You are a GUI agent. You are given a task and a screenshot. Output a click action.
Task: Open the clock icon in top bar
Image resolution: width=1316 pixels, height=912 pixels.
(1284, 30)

══════════

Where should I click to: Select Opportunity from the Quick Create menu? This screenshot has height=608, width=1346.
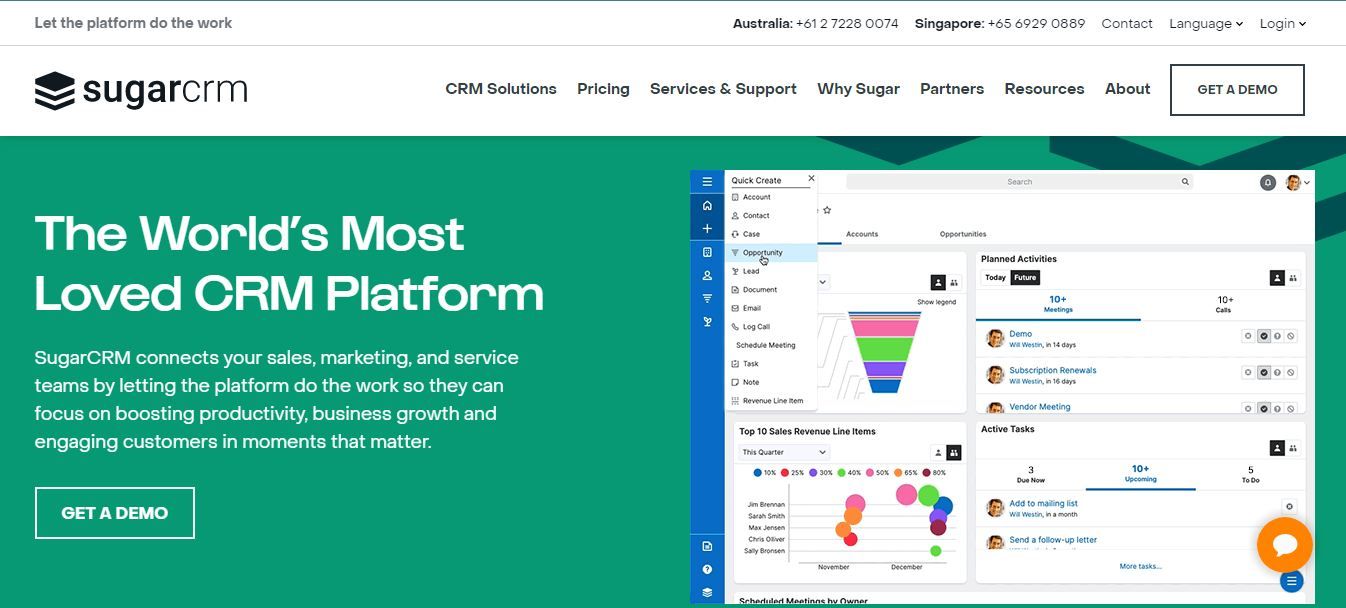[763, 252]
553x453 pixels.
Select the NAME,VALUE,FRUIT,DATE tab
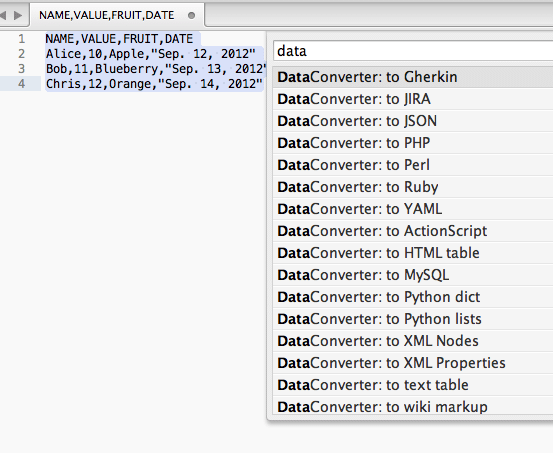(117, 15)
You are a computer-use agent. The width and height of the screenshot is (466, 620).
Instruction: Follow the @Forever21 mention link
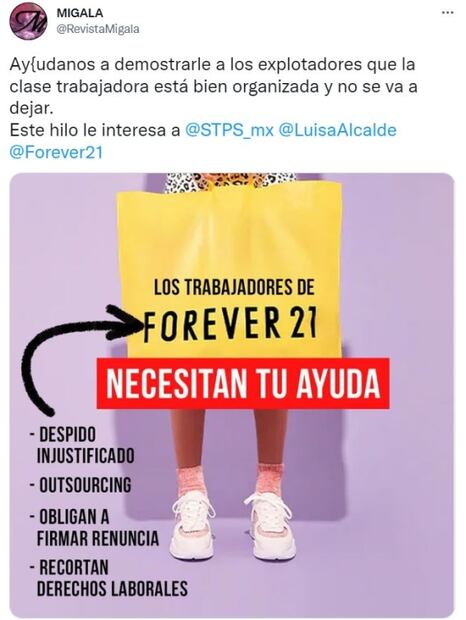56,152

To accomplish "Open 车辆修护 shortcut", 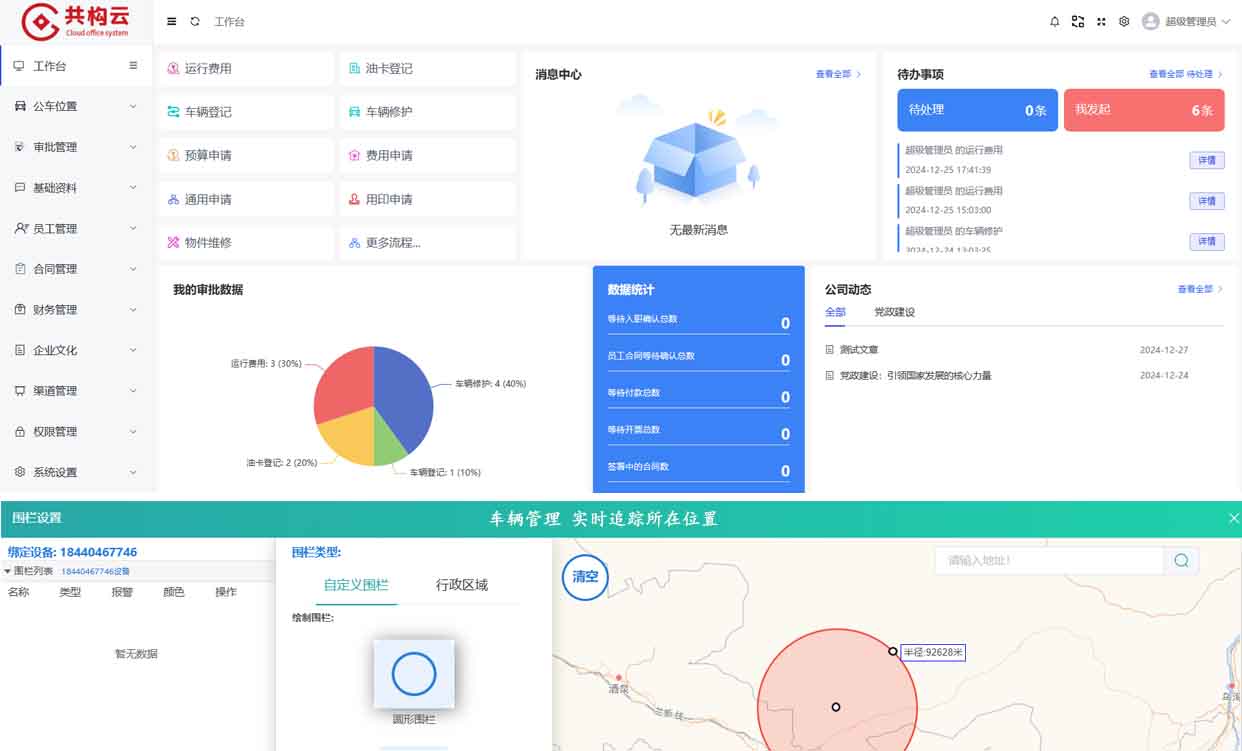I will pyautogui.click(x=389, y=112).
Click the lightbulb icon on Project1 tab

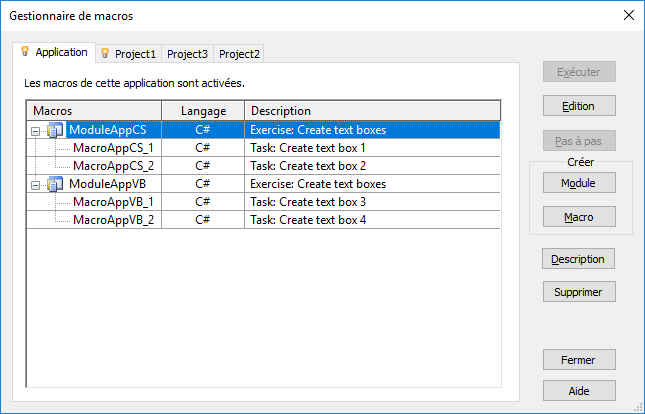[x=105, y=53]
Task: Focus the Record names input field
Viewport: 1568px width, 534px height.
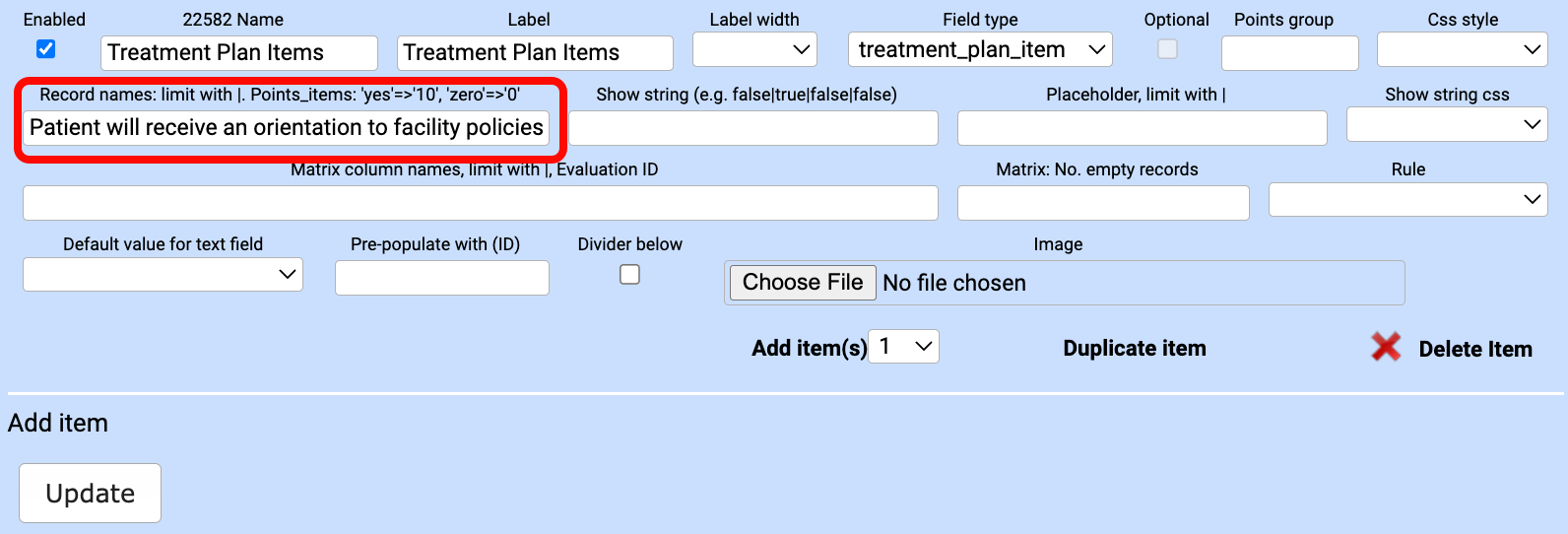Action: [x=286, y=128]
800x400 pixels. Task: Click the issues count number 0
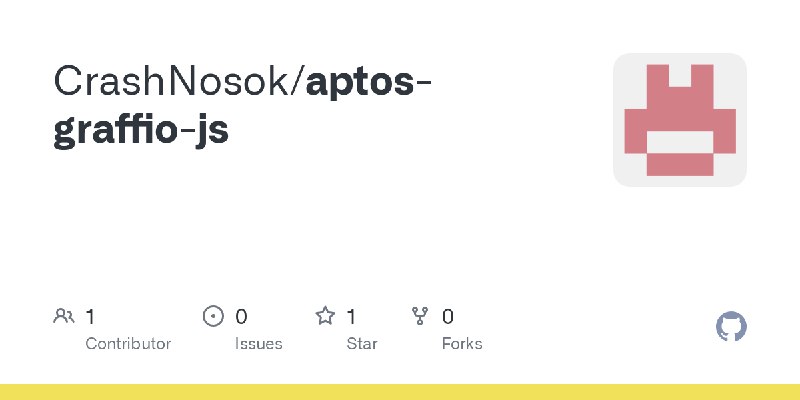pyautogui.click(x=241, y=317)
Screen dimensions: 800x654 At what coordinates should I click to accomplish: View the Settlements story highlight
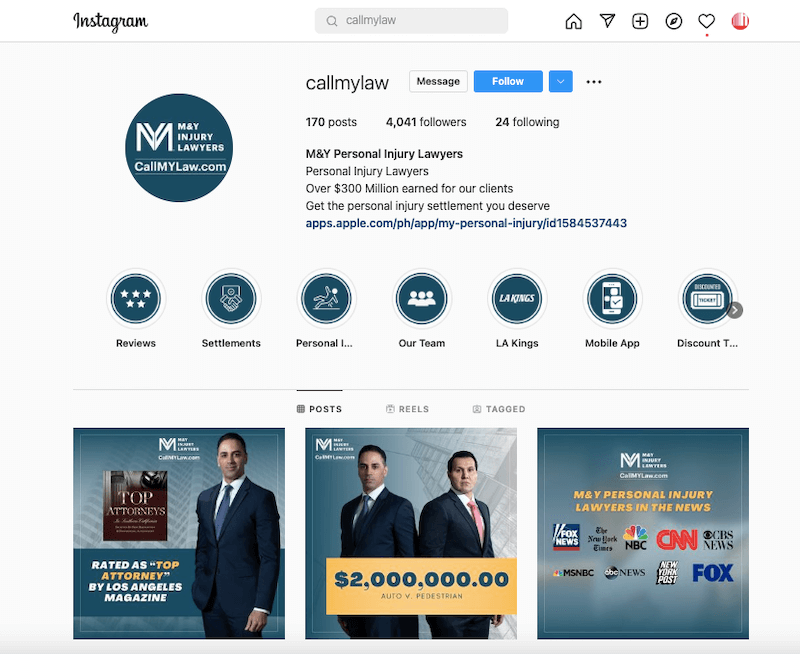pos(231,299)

══════════

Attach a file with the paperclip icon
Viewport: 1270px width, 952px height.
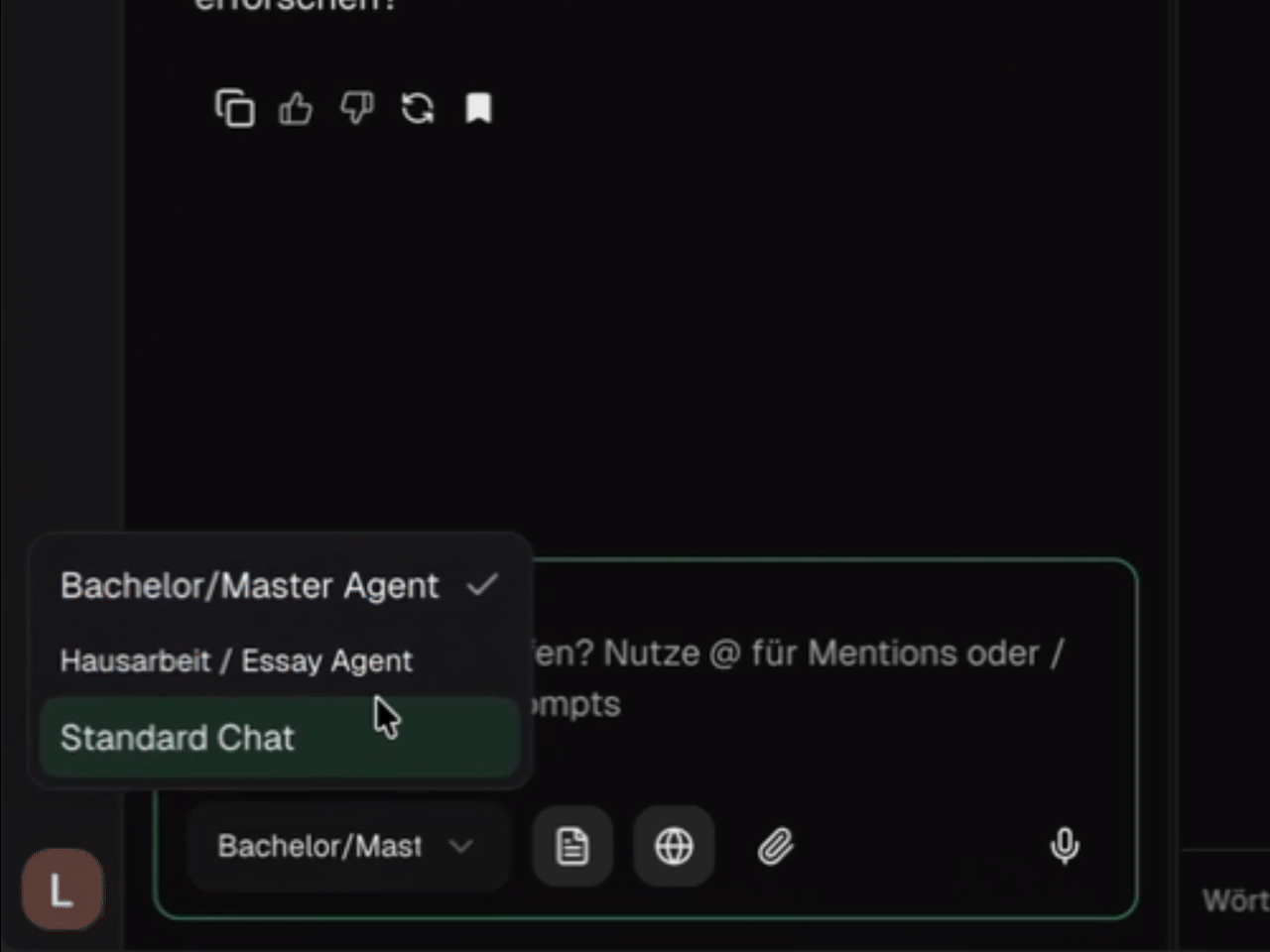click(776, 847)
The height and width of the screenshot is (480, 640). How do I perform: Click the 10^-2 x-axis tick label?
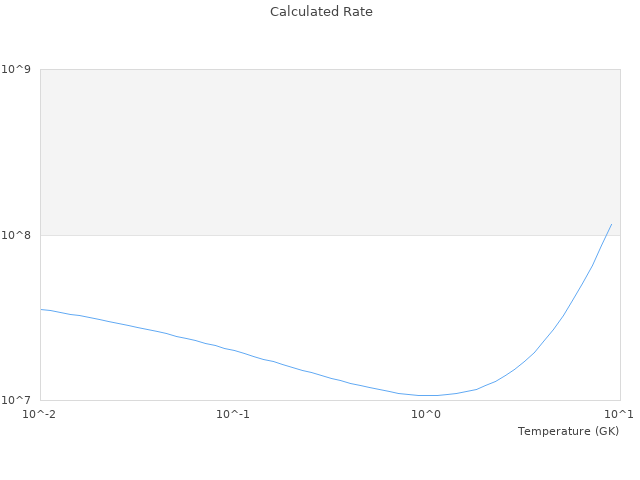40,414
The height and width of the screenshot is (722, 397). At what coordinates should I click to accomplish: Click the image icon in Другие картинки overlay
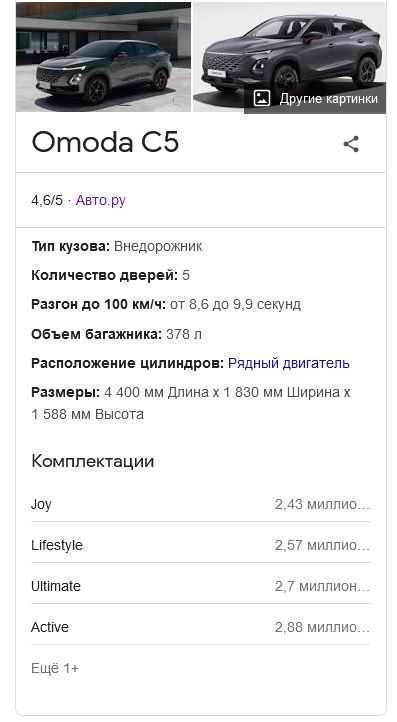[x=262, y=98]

══════════

AIM OF THE TASK
Rewrite the stretch from the line containing "The height and width of the screenshot is (722, 397)." through the line containing "[x=262, y=98]", both included, and nothing else. Keep the requests unchanged, but multiply each click coordinate in the answers by 0.5, round to whole numbers with halves going up, and leave the pictures out.

SOLUTION TO THE PROBLEM
The height and width of the screenshot is (722, 397). At what coordinates should I click to accomplish: Click the image icon in Другие картинки overlay
[x=131, y=49]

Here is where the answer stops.